Cloud security teams are being pushed toward natural-language tools as environments grow more complex. Inventories are bigger, relationships are harder to track, and investigations cut across more data sources. But many AI-driven tools still behave like black boxes. They return answers without showing how those answers were formed, which makes teams hesitate to rely on them during real incidents.
That trust gap is what
Upwind is targeting with the launch of Choppy AI. The goal is not just faster searches or friendlier interfaces, but AI that exposes its reasoning and stays grounded in real cloud context.
What Choppy AI does differently
Upwind positions Choppy AI as more than a generic natural-language layer.
Amiram Shachar, CEO and cofounder of Upwind, told ChannelE2E, “Choppy AI is a dedicated agent trained on specific security datasets and each customer’s unique context. Using natural language, it delivers simple, accurate, and fast answers.”
Those answers are designed to be explainable by default. “Every answer not only provides a clear conclusion, but also supports it with charts, tabular data, and aggregated references from across the platform, ensuring ease of use and full transparency,” Shachar says. The intent is to let teams see not just the outcome, but the evidence behind it.
Visible queries and rules, not hidden logic
A core part of Choppy AI is how it handles queries and policies.

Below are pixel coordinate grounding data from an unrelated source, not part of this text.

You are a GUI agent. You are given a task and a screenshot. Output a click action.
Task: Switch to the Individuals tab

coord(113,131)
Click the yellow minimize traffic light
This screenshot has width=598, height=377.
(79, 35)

Natural-language prompts are translated into structured logic that remains fully visible and editable inside the platform. Teams can inspect how conditions are built, reuse them, or adjust them if needed.
In practice, Upwind is aiming for minimal adjustment. “Our goal is 100% ‘accept it as-is,’” Shachar says. “This is closely monitored by our product teams so that if customers find Choppy AI’s answers inaccurate, we can continuously improve the model.” Transparency here is not about encouraging constant edits, but about earning confidence over time.
From search to conversation
Upwind expects Choppy AI to gradually change how security teams work day to day. Instead of navigating menus or building searches manually, teams can investigate issues through conversational interaction that stays tied to runtime data and asset relationships.
“We believe that, much like the ChatGPT experience, customers will gradually shift from performing daily tasks through traditional search to engaging in GPT-style conversations, eventually transforming how they work within the Upwind platform over time,” Shachar says. That shift has implications for how policies are created, how investigations unfold, and how risk is prioritized.
What this means for MSSPs and partners
For MSSPs, Choppy AI is positioned as an embedded capability rather than a separate product. “Choppy is embedded across the entire CNAPP platform, and MSSPs using Upwind can benefit from a focused, context-aware agent across all managed accounts,” Shachar explains.
Just as importantly, it does not introduce new commercial complexity. “It does not change pricing or packaging,” he says. That makes Choppy AI easier to absorb into managed CNAPP and cloud security services without reworking contracts or service tiers.
Choppy AI reflects a more restrained approach to AI in cloud security. Instead of promising autonomous decisions, Upwind is emphasizing visibility, context, and control. For teams wary of opaque automation, the message is straightforward: AI can speed up investigations and policy work, but only if teams can see and trust how it reaches its conclusions.